第2話 復興と円卓会議復活への懸念

 他の負傷者の元へ向かったジェスと別れ、ようやく一人になれた私は心底ホッとした。己の気質的によほど信頼を置いていないとそわそわしてしまって落ち着かないのだ。私の職業もアサシンだし、元々人が好きではないのかもしれない。それにあの女、何故うちのチームに? あれだけの腕を持っていればもっと大きなチームからスカウトされてもおかしくないだろうに。しかも相性の悪いアサシンと組ませるなんてテオも何を考えているのか。

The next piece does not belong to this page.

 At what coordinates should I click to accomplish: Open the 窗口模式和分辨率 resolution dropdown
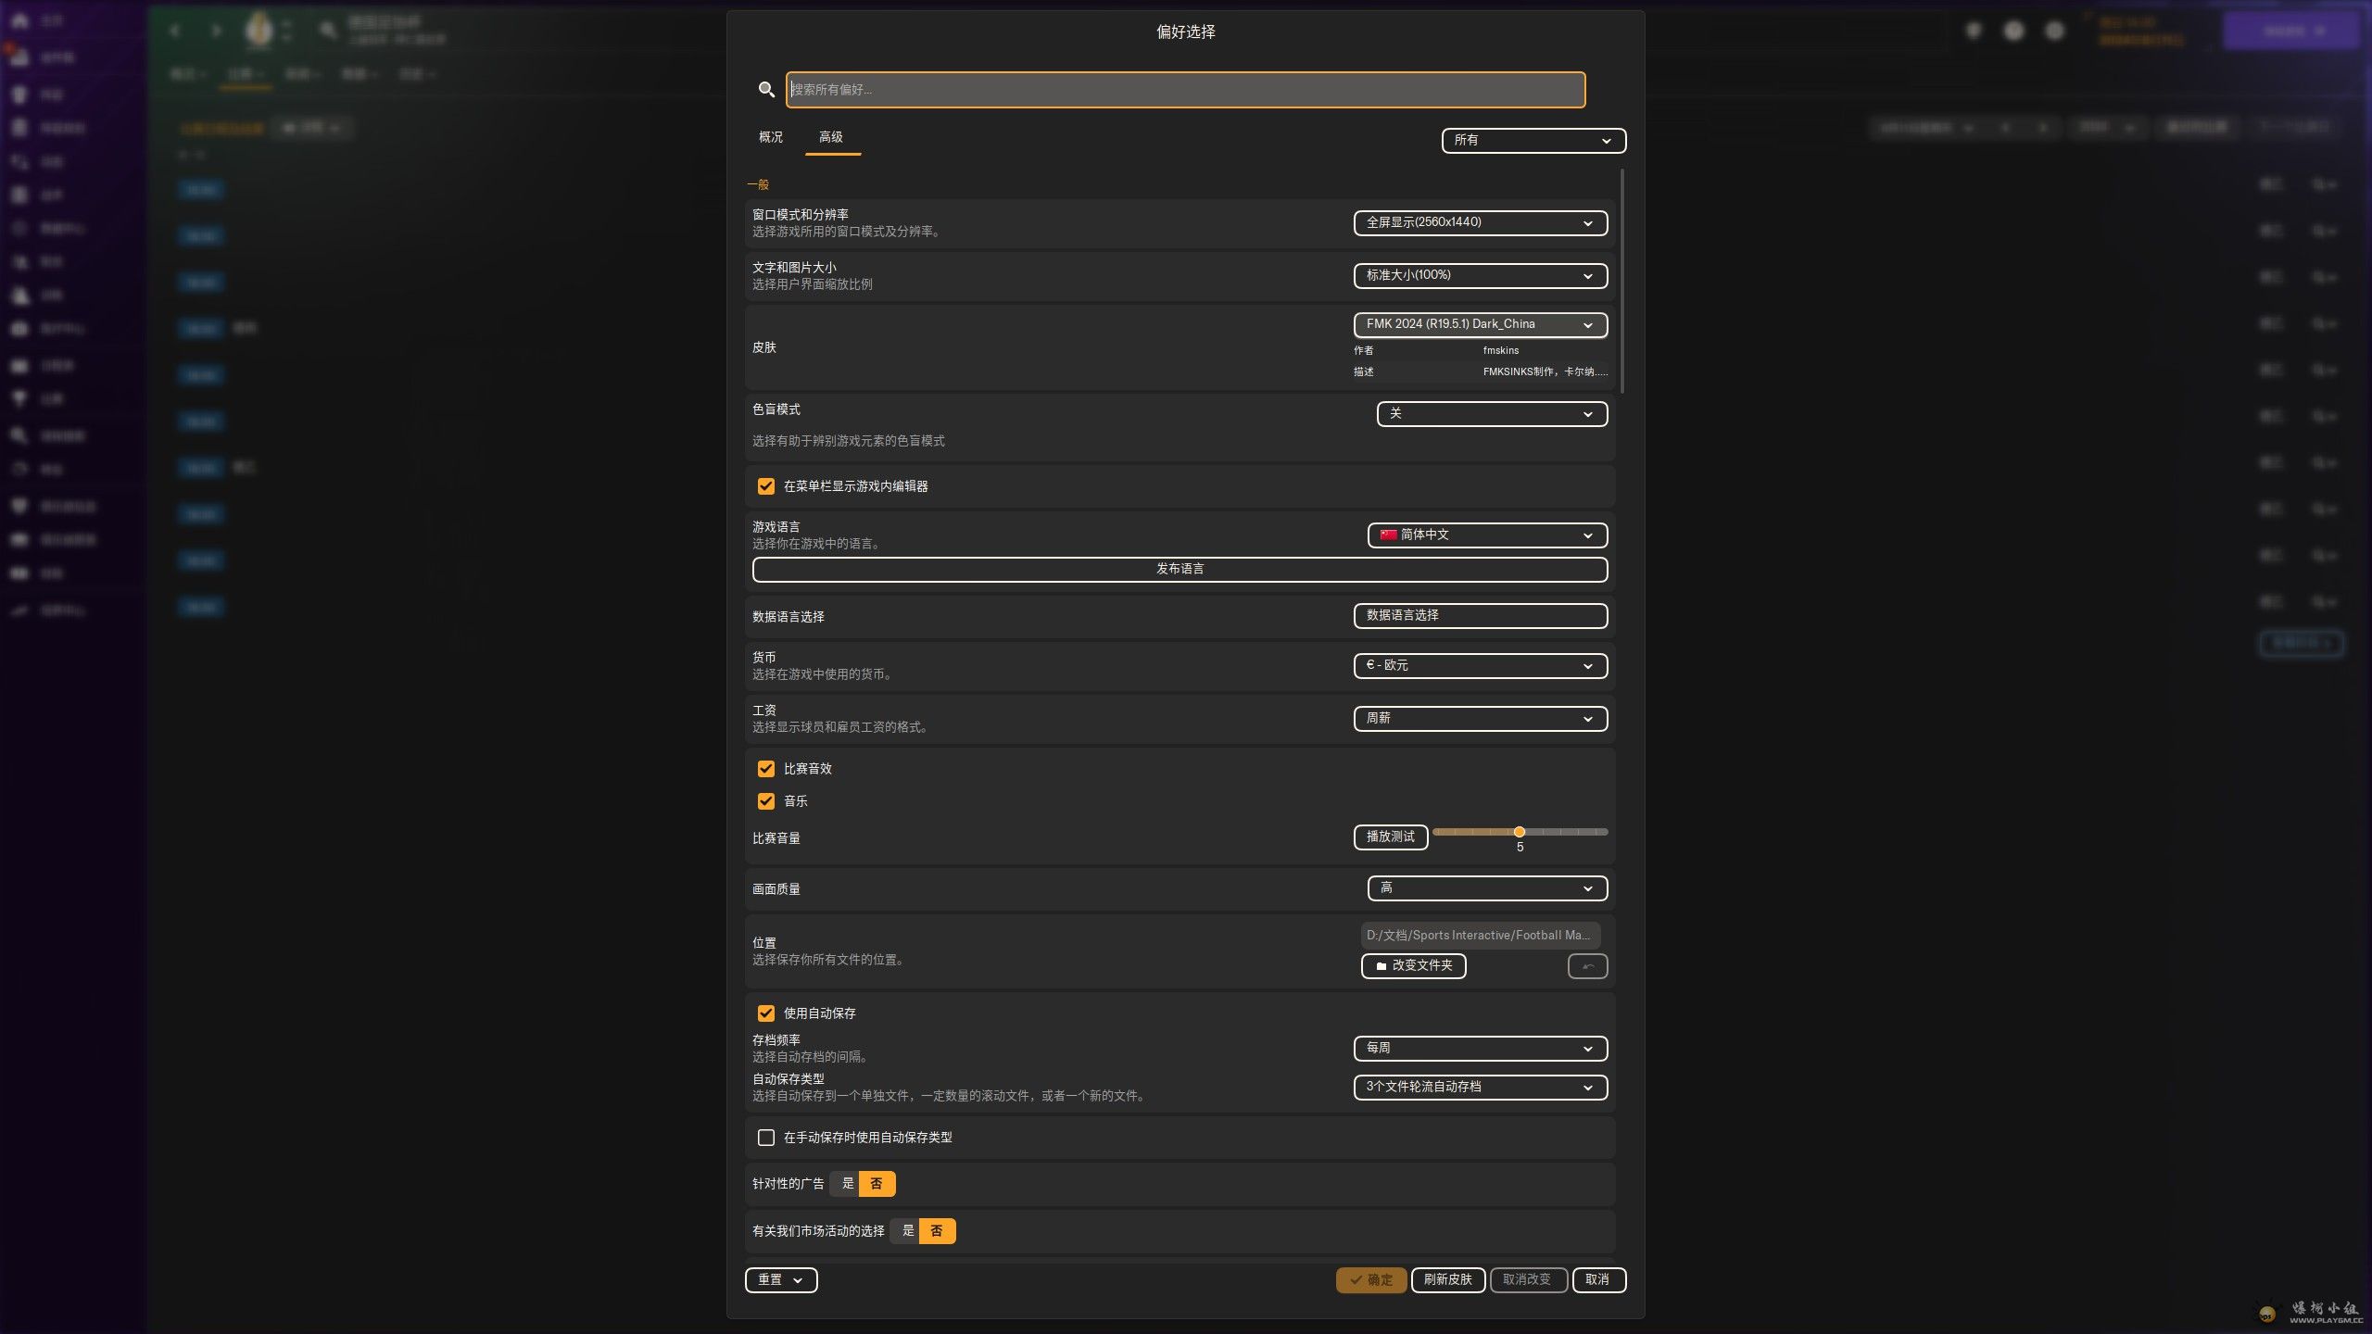click(1480, 223)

疑問だけが残る。


 私は足を止め、周囲を見渡した。私が腐っていく左腕に執着している間にかなり人間の拠点とされるレミーラの街の復興は進んでいたようだった。ガタイの良い男が木材を運んで行ったり、梯子を使って高所に登った男が割れたレンガを取り除いて、新たにレンガ色の長方形の物体を手際よく積み上げていく。


 さあて。私は何から取り掛かるべきか。足を進めながら大通りを左右見回していると、突き当たりで巨大な建造物に出会った。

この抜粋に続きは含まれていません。